The Credit Agreement also contains customary representations and warranties and customary affirmative and negative covenants applicable to the Borrower and its restricted subsidiaries, including, among other things, restrictions on indebtedness, liens, investments, mergers, dispositions, prepayment of junior indebtedness and dividends and other distributions. The Credit Agreement contains financial covenants that require the Borrower and its restricted subsidiaries to (a) not exceed a maximum first lien secured net leverage ratio of 3.00 to 1.00 at the end of each fiscal quarter and (b) not fall below a minimum interest coverage ratio of 3.00 to 1.00 at the end of each fiscal quarter, provided that such covenants apply only to the 2022 Revolver and the 2022 Term Loan A Facility. If we consummate certain qualifying acquisitions during the term of the loan, the maximum first lien secured net leverage ratio covenant would increase to 3.25 to 1.00 for such quarter and the three following fiscal quarters
thereafter. The Credit Agreement also contains customary events of default relating to, among other things, failure to make payments, breach of covenants and breach of representations.
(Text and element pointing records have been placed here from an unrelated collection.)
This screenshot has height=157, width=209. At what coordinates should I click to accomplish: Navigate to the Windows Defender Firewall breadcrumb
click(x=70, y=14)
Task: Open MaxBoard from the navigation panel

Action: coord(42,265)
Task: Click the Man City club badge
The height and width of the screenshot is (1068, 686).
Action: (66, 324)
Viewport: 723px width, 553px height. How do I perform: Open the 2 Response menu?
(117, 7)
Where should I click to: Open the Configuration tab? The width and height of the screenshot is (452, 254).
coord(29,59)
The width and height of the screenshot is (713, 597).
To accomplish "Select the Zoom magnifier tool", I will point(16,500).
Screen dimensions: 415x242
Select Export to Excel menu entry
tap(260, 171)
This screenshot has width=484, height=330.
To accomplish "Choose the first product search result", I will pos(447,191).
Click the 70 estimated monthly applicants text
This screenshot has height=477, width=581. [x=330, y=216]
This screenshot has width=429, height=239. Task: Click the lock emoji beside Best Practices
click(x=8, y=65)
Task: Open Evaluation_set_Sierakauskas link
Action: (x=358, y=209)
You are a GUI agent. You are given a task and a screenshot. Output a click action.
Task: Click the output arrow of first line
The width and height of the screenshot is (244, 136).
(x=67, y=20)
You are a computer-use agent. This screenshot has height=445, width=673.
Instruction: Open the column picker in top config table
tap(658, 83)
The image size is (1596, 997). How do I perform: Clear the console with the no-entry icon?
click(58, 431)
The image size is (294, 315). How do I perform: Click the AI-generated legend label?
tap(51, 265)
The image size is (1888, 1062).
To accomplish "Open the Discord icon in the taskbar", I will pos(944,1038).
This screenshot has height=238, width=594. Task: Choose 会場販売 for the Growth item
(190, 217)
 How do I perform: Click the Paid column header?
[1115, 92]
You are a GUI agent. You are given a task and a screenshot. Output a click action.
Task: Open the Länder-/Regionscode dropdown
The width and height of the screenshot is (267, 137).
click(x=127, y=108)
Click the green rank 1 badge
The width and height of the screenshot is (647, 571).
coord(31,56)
During the three and six months ended July 1, 2023, principal repayments of $9.0 million and $14.9 million were made on the 2022 Term Loan A Facility and 2022 Term Loan B Facility, respectively.

There were no borrowings outstanding under the 2022 Revolver as of July 1, 2023 or December 31, 2022, respectively.

We are in compliance with all the covenants under our debt agreements as of July 1, 2023.

Other Financing

We have overdraft facilities available that we use to support our cash management operations. We report any balances outstanding under such facilities in the above table under "Other financing". There were no borrowings outstanding under the overdraft facilities as of July 1, 2023 or December 31, 2022.

We have financing leases that are reported in the above table under "Other financing" (refer to Note 7).